Reapply "[ARM] Combine CMOV into BFI where possible"

Added fixes for stage2 failures: CMOV is not commutable; commuting the operands results in the condition being flipped! d'oh! Original commit message: If we have a CMOV, OR and AND combination such as: if (x & CN) y |= CM; And: * CN is a single bit; * All bits covered by CM are known zero in y; Then we can convert this to a sequence of BFI instructions. This will always be a win if CM is a single bit, will always be no worse than the TST & OR sequence if CM is two bits, and for thumb will be no worse if CM is three bits (due to the extra IT instruction). llvm-svn: 252606
2015-11-10 14:22:05 +00:00 · 2015-11-10 14:22:05 +00:00 · 9d55f19cfa
parent c78e89962a
commit 9d55f19cfa
3 changed files with 147 additions and 0 deletions
--- a/llvm/lib/Target/ARM/ARMISelLowering.cpp
+++ b/llvm/lib/Target/ARM/ARMISelLowering.cpp
@ -10241,6 +10241,111 @@ static SDValue PerformExtendCombine(SDNode *N, SelectionDAG &DAG,
  return SDValue();
 }

+static void computeKnownBits(SelectionDAG &DAG, SDValue Op, APInt &KnownZero,
+                             APInt &KnownOne) {
+  if (Op.getOpcode() == ARMISD::BFI) {
+    // Conservatively, we can recurse down the first operand
+    // and just mask out all affected bits.
+    computeKnownBits(DAG, Op.getOperand(0), KnownZero, KnownOne);
+
+    // The operand to BFI is already a mask suitable for removing the bits it
+    // sets.

# [DATA EXCERPT]
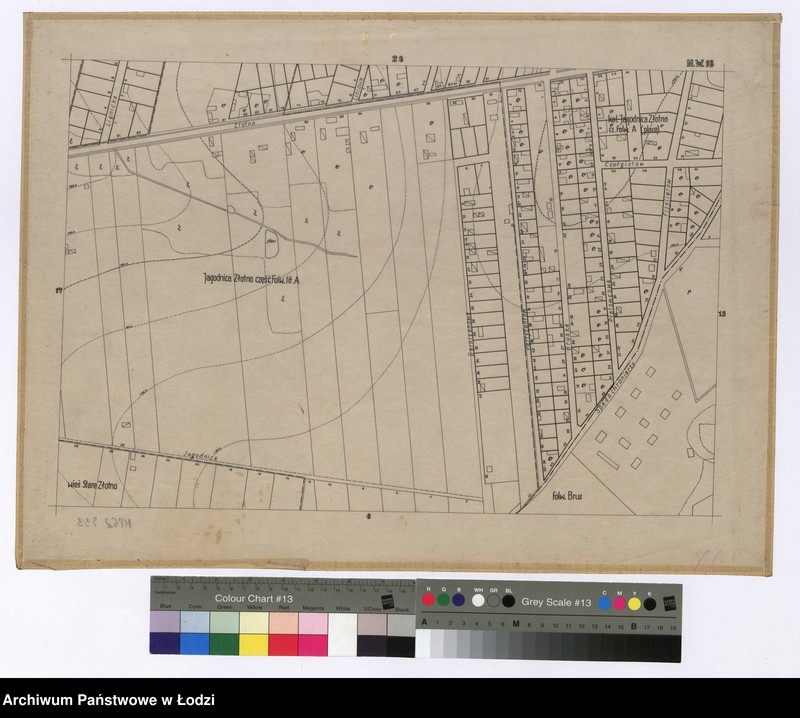This screenshot has height=718, width=800.
Task: Click the 'Archiwum Państwowe w Łodzi' caption
Action: pos(109,700)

# [REQUIRED TASK]
Continue the ARM commit diff from the last line shown. The data has no connection to the ARM commit diff.

# [FINAL RESULT]
+    ConstantSDNode *CI = cast<ConstantSDNode>(Op.getOperand(2));
+    APInt Mask = CI->getAPIntValue();
+    KnownZero &= Mask;
+    KnownOne &= Mask;
+    return;
+  }
+  if (Op.getOpcode() == ARMISD::CMOV) {
+    APInt KZ2(KnownZero.getBitWidth(), 0);
+    APInt KO2(KnownOne.getBitWidth(), 0);
+    computeKnownBits(DAG, Op.getOperand(1), KnownZero, KnownOne);
+    computeKnownBits(DAG, Op.getOperand(2), KZ2, KO2);
+
+    KnownZero &= KZ2;
+    KnownOne &= KO2;
+    return;
+  }
+  return DAG.computeKnownBits(Op, KnownZero, KnownOne);
+}
+
+SDValue ARMTargetLowering::PerformCMOVToBFICombine(SDNode *CMOV, SelectionDAG &DAG) const {
+  // If we have a CMOV, OR and AND combination such as:
+  //   if (x & CN)
+  //     y |= CM;
+  //
+  // And:
+  //   * CN is a single bit;
+  //   * All bits covered by CM are known zero in y
+  //
+  // Then we can convert this into a sequence of BFI instructions. This will
+  // always be a win if CM is a single bit, will always be no worse than the
+  // TST&OR sequence if CM is two bits, and for thumb will be no worse if CM is
+  // three bits (due to the extra IT instruction).
+
+  SDValue Op0 = CMOV->getOperand(0);
+  SDValue Op1 = CMOV->getOperand(1);
+  SDValue CmpZ = CMOV->getOperand(4);
+
+  assert(CmpZ->getOpcode() == ARMISD::CMPZ);
+  SDValue And = CmpZ->getOperand(0);
+  if (And->getOpcode() != ISD::AND)
+    return SDValue();
+  ConstantSDNode *AndC = dyn_cast<ConstantSDNode>(And->getOperand(1));
+  if (!AndC || !AndC->getAPIntValue().isPowerOf2())
+    return SDValue();
+  SDValue X = And->getOperand(0);
+
+  if (Op1->getOpcode() != ISD::OR)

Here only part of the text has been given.